━━━━━ Material provided ━━━━━

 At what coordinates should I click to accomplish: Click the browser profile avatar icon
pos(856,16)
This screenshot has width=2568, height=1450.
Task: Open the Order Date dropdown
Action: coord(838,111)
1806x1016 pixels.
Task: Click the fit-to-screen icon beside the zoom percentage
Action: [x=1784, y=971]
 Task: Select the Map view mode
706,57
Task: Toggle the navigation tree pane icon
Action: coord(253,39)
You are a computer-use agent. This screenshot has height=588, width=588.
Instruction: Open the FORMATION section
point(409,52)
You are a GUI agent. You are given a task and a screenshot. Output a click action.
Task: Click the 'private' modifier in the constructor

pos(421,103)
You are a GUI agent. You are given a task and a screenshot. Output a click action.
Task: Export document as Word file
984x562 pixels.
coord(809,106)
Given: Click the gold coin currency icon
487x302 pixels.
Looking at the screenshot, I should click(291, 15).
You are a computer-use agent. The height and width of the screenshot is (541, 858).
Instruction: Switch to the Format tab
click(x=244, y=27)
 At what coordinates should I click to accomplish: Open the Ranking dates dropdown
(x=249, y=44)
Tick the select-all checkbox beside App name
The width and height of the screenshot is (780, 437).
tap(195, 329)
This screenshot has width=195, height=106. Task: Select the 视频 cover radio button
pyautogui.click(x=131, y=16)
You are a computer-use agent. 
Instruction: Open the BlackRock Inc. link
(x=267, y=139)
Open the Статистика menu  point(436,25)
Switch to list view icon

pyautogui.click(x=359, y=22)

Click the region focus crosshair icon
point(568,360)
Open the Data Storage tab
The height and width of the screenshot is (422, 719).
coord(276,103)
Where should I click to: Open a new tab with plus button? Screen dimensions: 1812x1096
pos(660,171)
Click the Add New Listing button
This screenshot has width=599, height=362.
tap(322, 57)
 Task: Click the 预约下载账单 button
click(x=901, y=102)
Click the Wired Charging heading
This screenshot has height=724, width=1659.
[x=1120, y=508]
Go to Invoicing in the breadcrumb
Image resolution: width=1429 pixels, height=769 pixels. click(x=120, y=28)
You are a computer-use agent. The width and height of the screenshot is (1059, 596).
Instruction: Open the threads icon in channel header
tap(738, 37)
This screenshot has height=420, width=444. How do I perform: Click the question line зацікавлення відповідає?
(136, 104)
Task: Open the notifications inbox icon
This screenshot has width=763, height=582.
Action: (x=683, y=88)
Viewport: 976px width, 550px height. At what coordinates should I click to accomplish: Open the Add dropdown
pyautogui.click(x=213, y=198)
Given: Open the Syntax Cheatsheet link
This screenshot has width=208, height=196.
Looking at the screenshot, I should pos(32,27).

━━━━━

Written problem: Format the listing above as a Markdown table, from the start of the listing through the line that contains "pyautogui.click(x=131, y=16)". Use the columns Row and Listing line, and leave out blank lines.

Problem solution:
| Row | Listing line |
|---|---|
| 1 |  At what coordinates should I click to accomplish: Click the browser profile avatar icon |
| 2 | pos(856,16) |
| 3 | This screenshot has width=2568, height=1450. |
| 4 | Task: Open the Order Date dropdown |
| 5 | Action: coord(838,111) |
| 6 | 1806x1016 pixels. |
| 7 | Task: Click the fit-to-screen icon beside the zoom percentage |
| 8 | Action: [x=1784, y=971] |
| 9 |  Task: Select the Map view mode |
| 10 | 706,57 |
| 11 | Task: Toggle the navigation tree pane icon |
| 12 | Action: coord(253,39) |
| 13 | You are a computer-use agent. This screenshot has height=588, width=588. |
| 14 | Instruction: Open the FORMATION section |
| 15 | point(409,52) |
| 16 | You are a GUI agent. You are given a task and a screenshot. Output a click action. |
| 17 | Task: Click the 'private' modifier in the constructor |
| 18 | pos(421,103) |
| 19 | You are a GUI agent. You are given a task and a screenshot. Output a click action. |
| 20 | Task: Export document as Word file |
| 21 | 984x562 pixels. |
| 22 | coord(809,106) |
| 23 | Given: Click the gold coin currency icon |
| 24 | 487x302 pixels. |
| 25 | Looking at the screenshot, I should click(291, 15). |
| 26 | You are a computer-use agent. The height and width of the screenshot is (541, 858). |
| 27 | Instruction: Switch to the Format tab |
| 28 | click(x=244, y=27) |
| 29 |  At what coordinates should I click to accomplish: Open the Ranking dates dropdown |
| 30 | (x=249, y=44) |
| 31 | Tick the select-all checkbox beside App name |
| 32 | The width and height of the screenshot is (780, 437). |
| 33 | tap(195, 329) |
| 34 | This screenshot has width=195, height=106. Task: Select the 视频 cover radio button |
| 35 | pyautogui.click(x=131, y=16) |